> Prompt
Copy the rows verbatim, beginning with the line that contains "Viewport: 915px width, 426px height." and continuing through the last line of the rows. Leave the pictures out of your copy.

> Record set

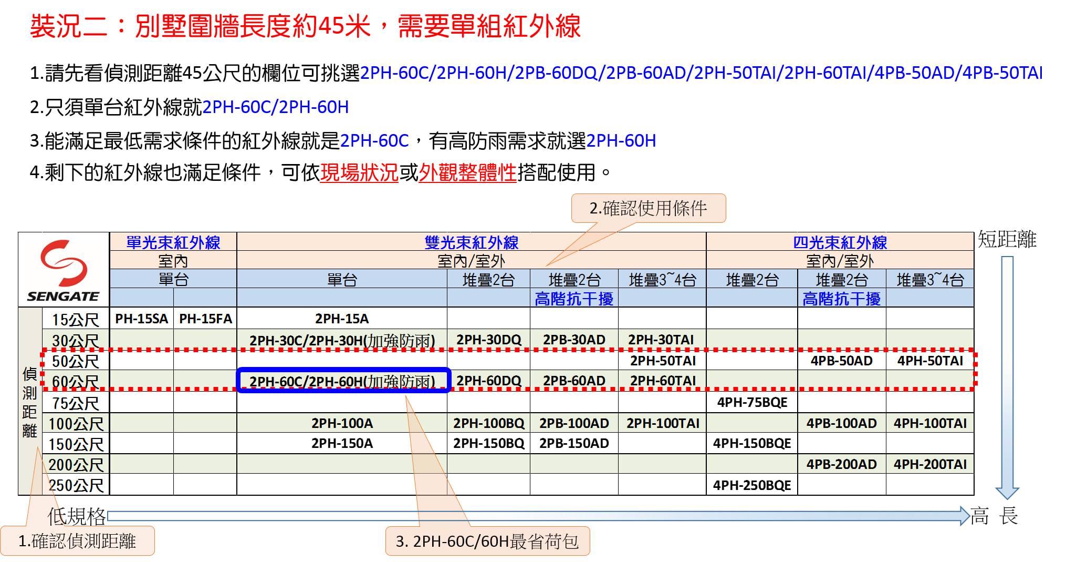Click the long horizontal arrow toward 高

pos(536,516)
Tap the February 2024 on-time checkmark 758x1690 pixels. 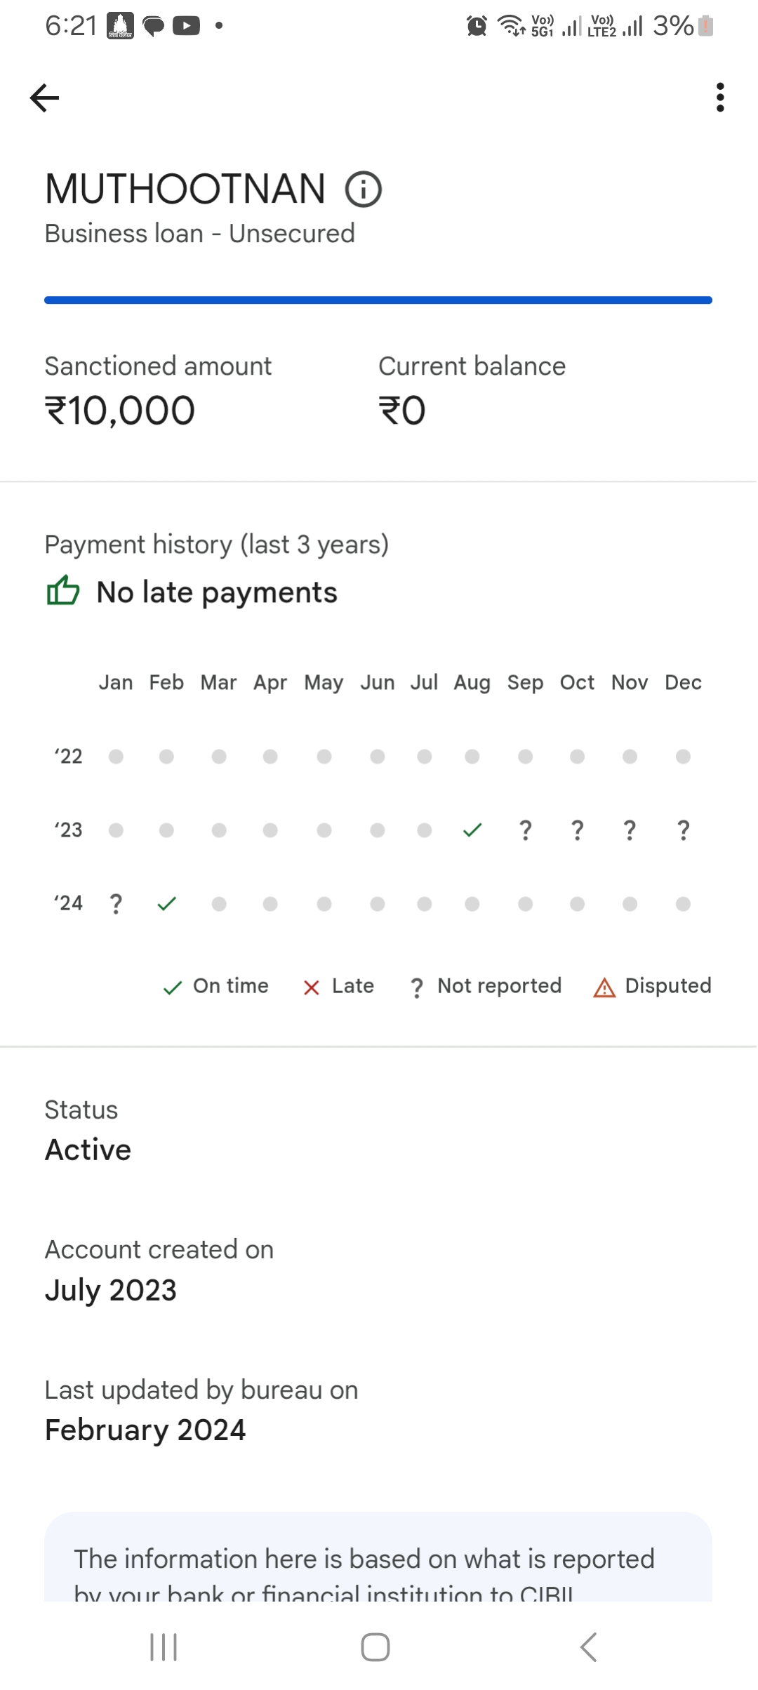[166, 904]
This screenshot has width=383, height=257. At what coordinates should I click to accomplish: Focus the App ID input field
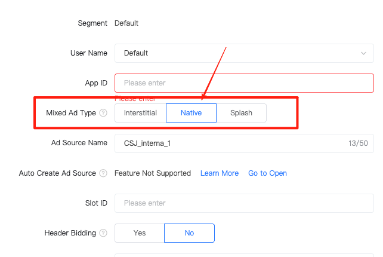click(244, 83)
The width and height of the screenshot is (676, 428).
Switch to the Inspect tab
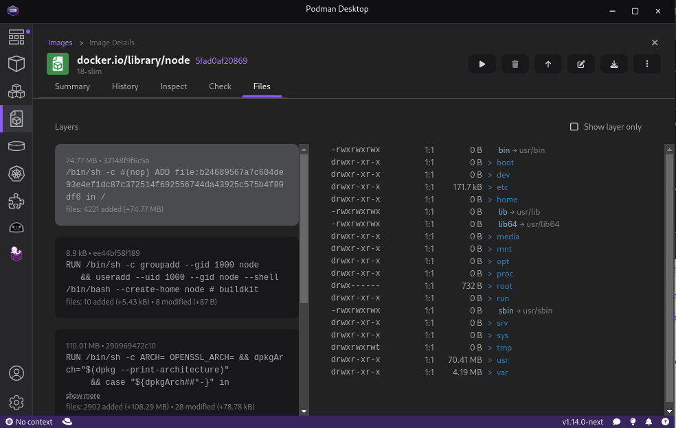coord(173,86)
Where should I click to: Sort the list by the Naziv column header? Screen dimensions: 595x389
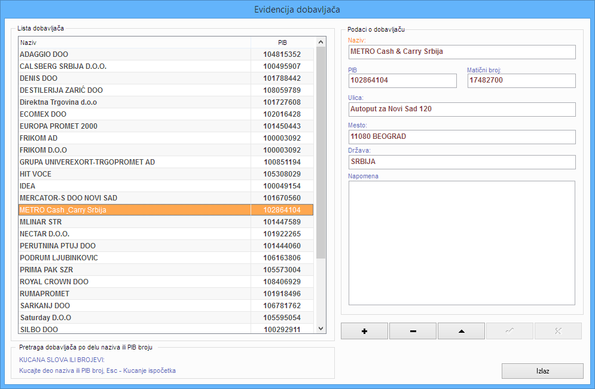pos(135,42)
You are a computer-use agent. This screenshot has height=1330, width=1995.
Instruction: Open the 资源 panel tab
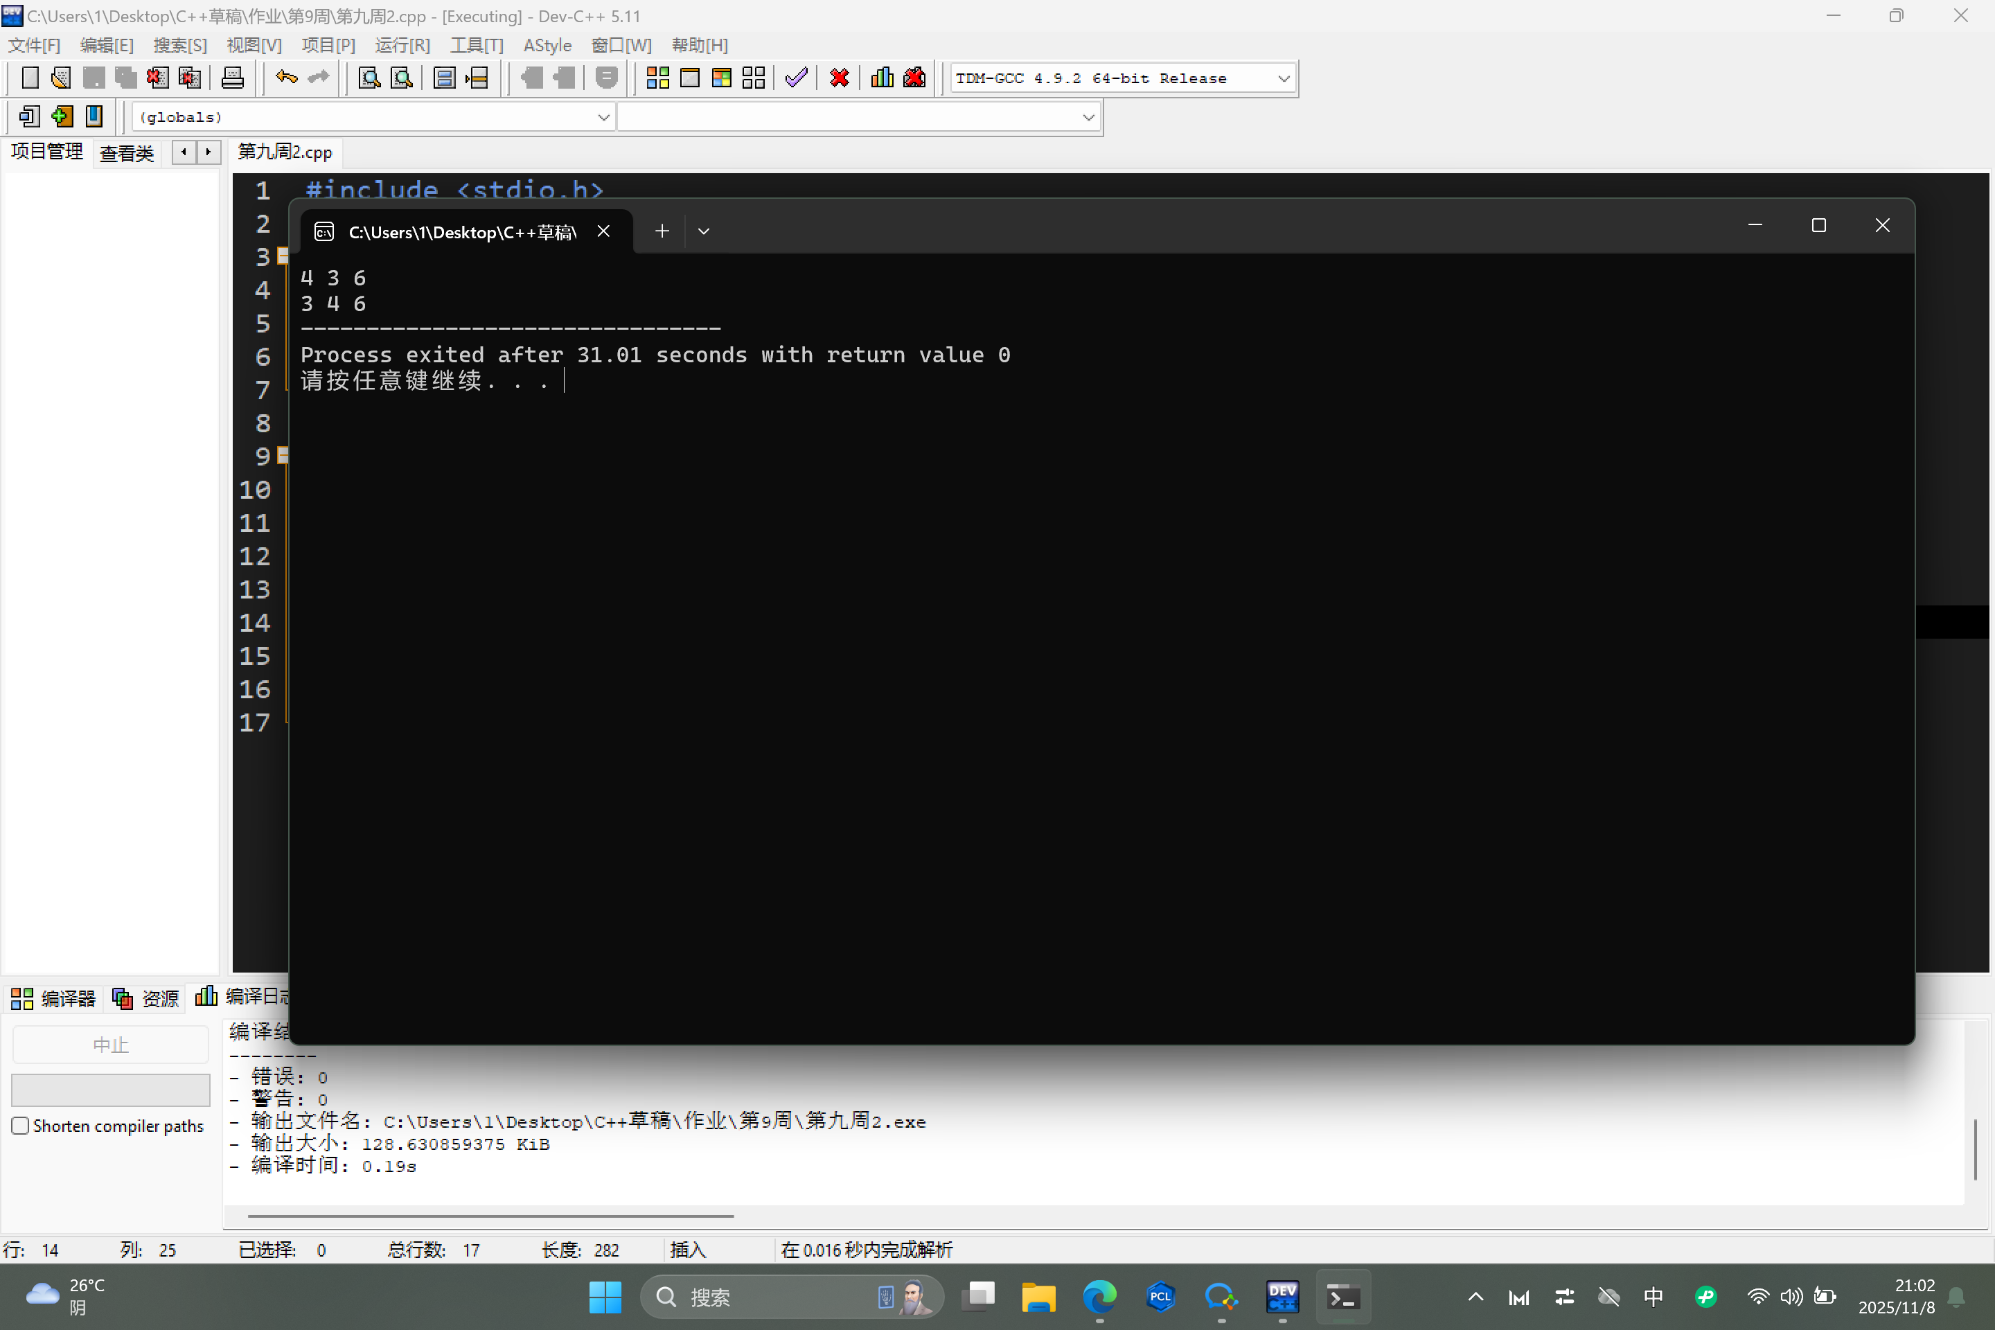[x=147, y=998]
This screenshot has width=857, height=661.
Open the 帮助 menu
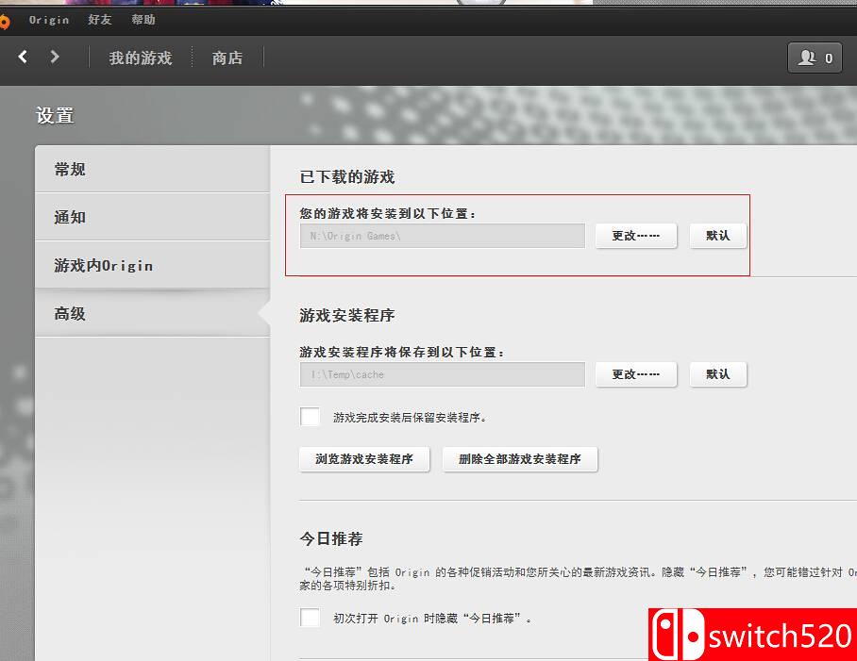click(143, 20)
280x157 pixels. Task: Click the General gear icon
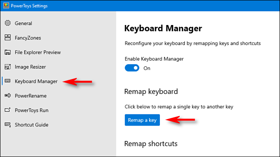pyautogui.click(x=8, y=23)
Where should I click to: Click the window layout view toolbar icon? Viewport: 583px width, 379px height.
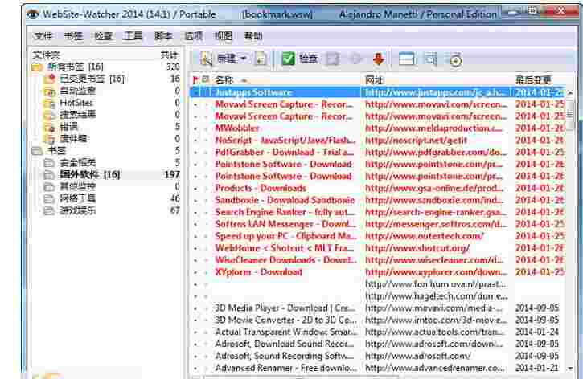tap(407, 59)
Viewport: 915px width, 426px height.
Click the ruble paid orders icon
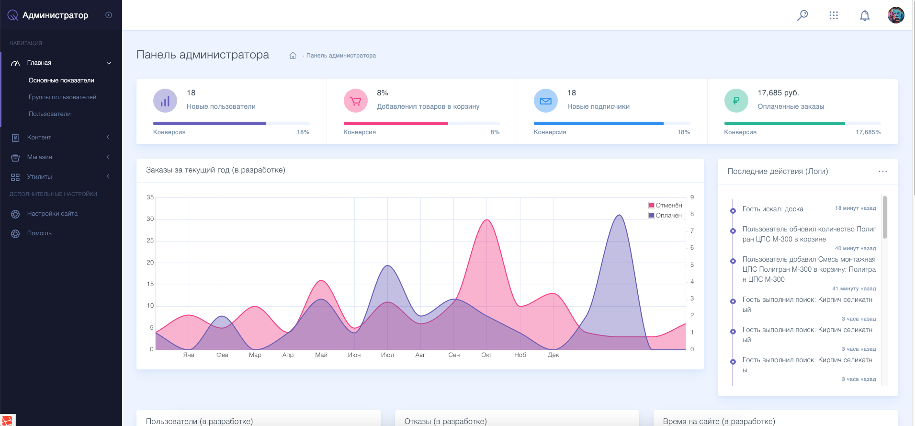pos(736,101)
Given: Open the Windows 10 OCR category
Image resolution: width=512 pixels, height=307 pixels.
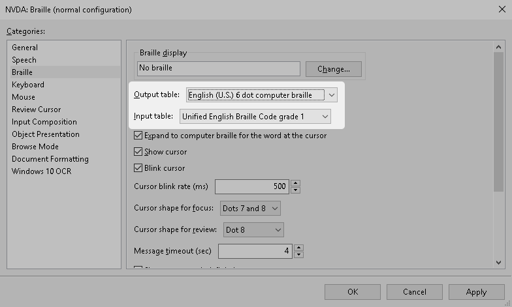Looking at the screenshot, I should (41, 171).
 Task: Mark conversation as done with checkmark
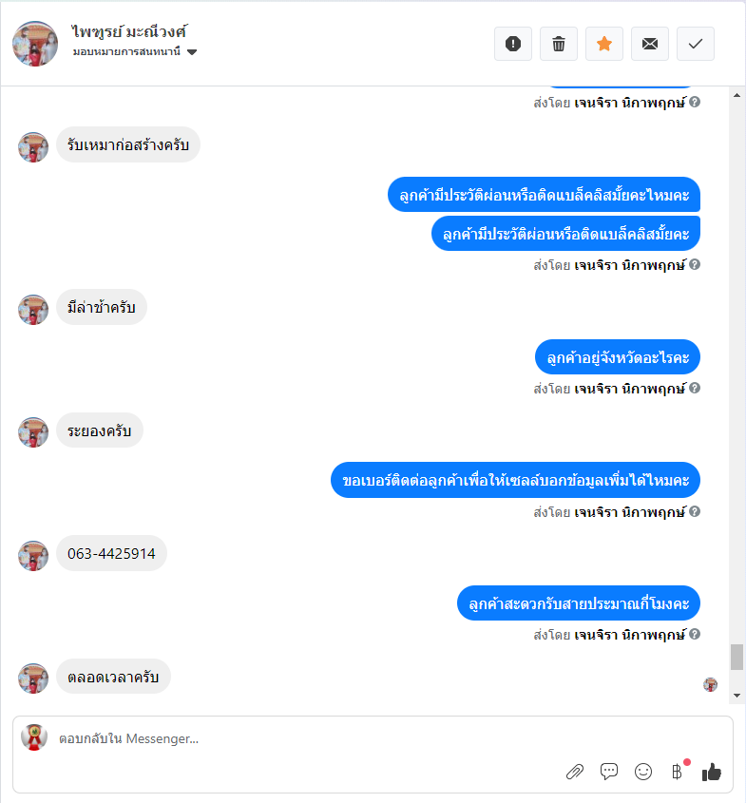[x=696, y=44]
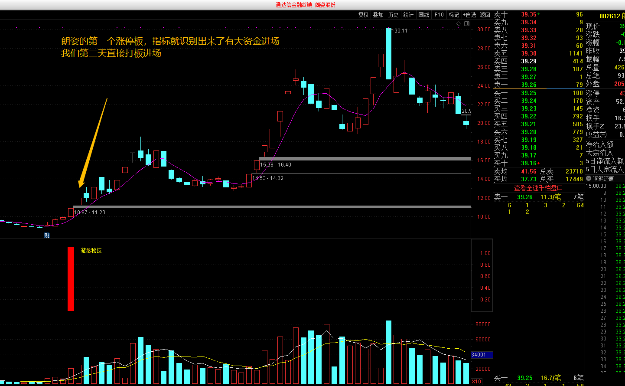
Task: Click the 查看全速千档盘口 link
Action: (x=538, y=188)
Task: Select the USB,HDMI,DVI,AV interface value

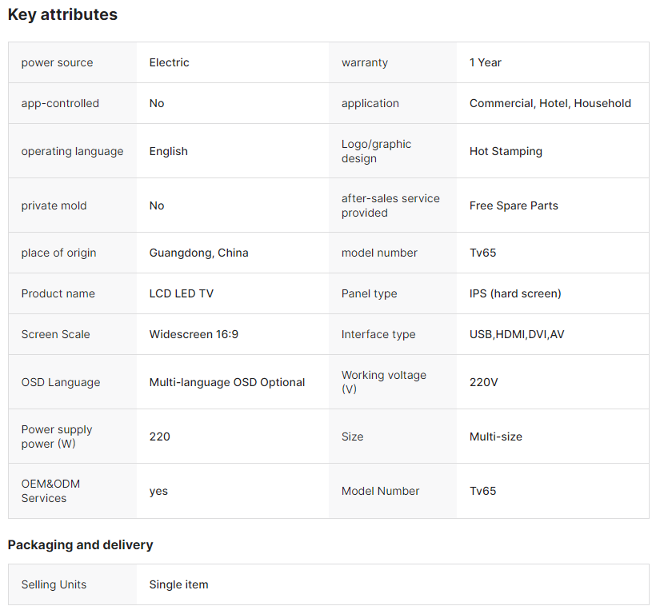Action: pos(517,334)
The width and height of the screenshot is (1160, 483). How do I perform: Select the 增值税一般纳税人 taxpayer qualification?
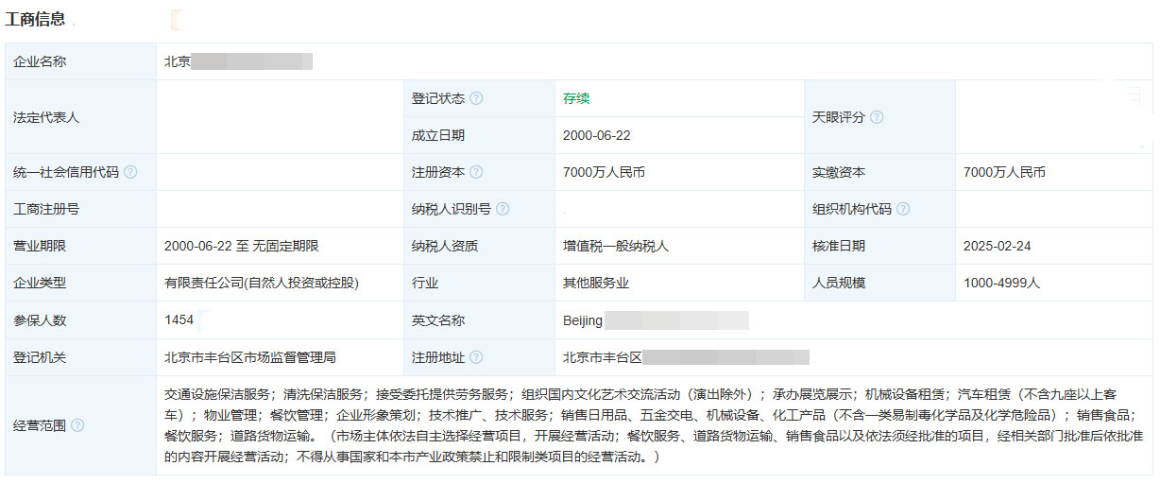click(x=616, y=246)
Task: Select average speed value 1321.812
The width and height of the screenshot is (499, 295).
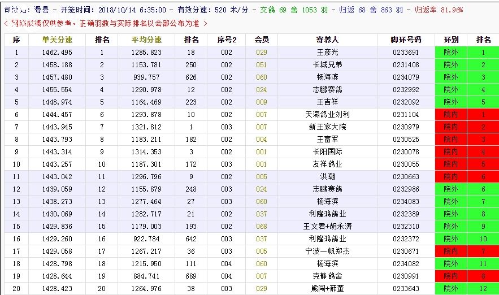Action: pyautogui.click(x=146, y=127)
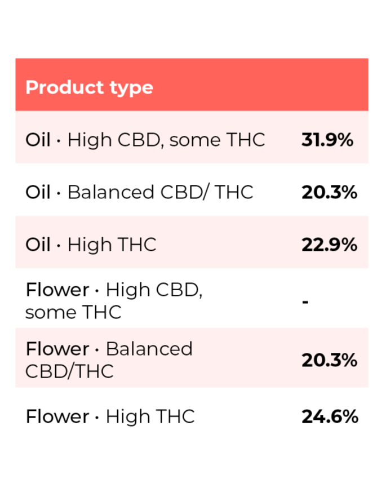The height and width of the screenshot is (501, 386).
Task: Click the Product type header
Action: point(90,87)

> Exercise output
Viewport: 915px width, 426px height.
Click the ruble paid orders icon
pos(736,101)
Given: Open the Windows 10 OCR category
Image resolution: width=512 pixels, height=307 pixels.
Looking at the screenshot, I should (41, 171).
 Task: Mark conversation as done with checkmark
[x=696, y=44]
Task: Click the 查看全速千档盘口 link
Action: (x=538, y=188)
Task: Select the USB,HDMI,DVI,AV interface value

Action: pos(517,334)
The width and height of the screenshot is (1160, 483). How do I perform: Select the 增值税一般纳税人 taxpayer qualification?
click(x=616, y=246)
Task: Select average speed value 1321.812
The width and height of the screenshot is (499, 295).
Action: pyautogui.click(x=146, y=127)
The height and width of the screenshot is (501, 386).
Task: Click the Product type header
Action: point(90,87)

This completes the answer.